Brits will get cancer screenings in shopping centres and football stadiums as part of Sajid Javid’s ten-year plan

CANCER screening will be done in shopping centres and football stadiums in a bid to cut the numbers dying from the disease.

The move was announced by Health Secretary Sajid Javid as part of a 10 year “national war on cancer” to get patients diagnosed early.


Sajid Javid viewing a proton beam scanner during a visit to University College Hospital in LondonCredit: PA

Mr Javid said there are about 166,00 cancer deaths annually in the UK with a person diagnosed every 90 seconds in the UK.

In a bid to reduce that “daunting statistic” he said he wanted to boost prevention efforts with programmes to cut smoking, obesity rates and alcohol consumption.

And said the NHS could potentially turn up to community diagnostic centres and where people can ask for scans on the spot.

Mr Javid said that while some centres could be attached to hospitals, others will be set up in shopping centres and football stadiums.

“Things that people might go to for other purposes but the key is to have something as accessible as possible,” he said.

Half of all Brits will be diagnosed with cancer in their lifetime.
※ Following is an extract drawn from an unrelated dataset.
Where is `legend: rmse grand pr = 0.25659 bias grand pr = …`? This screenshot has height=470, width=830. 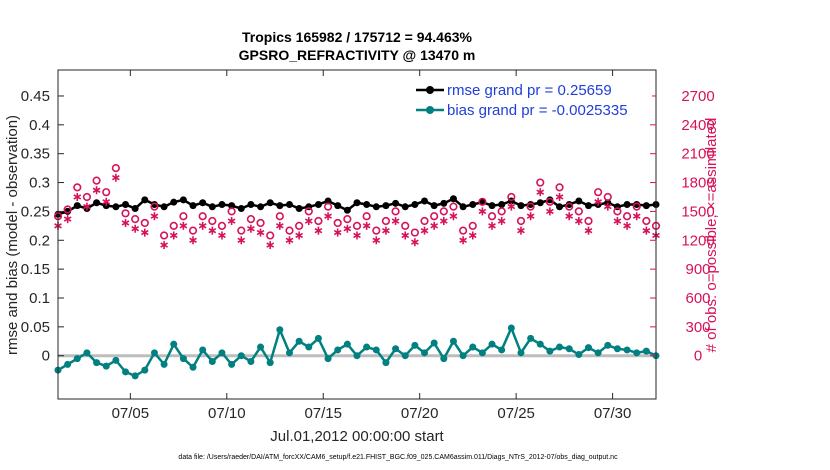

Ministers also want to harness scientific advances, such as artificial intelligence and mRNA vaccines.

But despite improvements in survival over recent decades, experts fear progress has stalled because of the pandemic.

The NHS faces a mammoth backlog of cases, with nearly 50,000 fewer referrals than expected since the Covid crisis.

“Let this be the day where we declare a national war on cancer,” said Mr Javid.

He said: “We have published the call for evidence for a new ten-year Cancer Plan for England, a searching new vision for how we will lead the world in cancer care.

I lost my dad to this vicious disease, and I know all too well the grief and the heartbreak that this brings

Sajid Javid

“This plan will show how we are learning the lessons from the pandemic, and apply them to improving cancer services.

“It will take a far-reaching look at how we want cancer care to be ten years from now, looking at all stages, from prevention, to diagnosis, to treatment and vaccines.”

Speaking at an event to mark World Cancer day health secretary also recalled his own pain at losing his dad to colon cancer, which spread to other parts of his body, including his lungs.

“I lost my dad to this vicious disease, and I know all too well the grief and the heartbreak that this brings,” he said.

“This painful experience also pressed upon me that when it comes to cancer, there isn’t a moment to spare.

“Who knows? If he had been diagnosed a bit earlier, he may still be with us today.”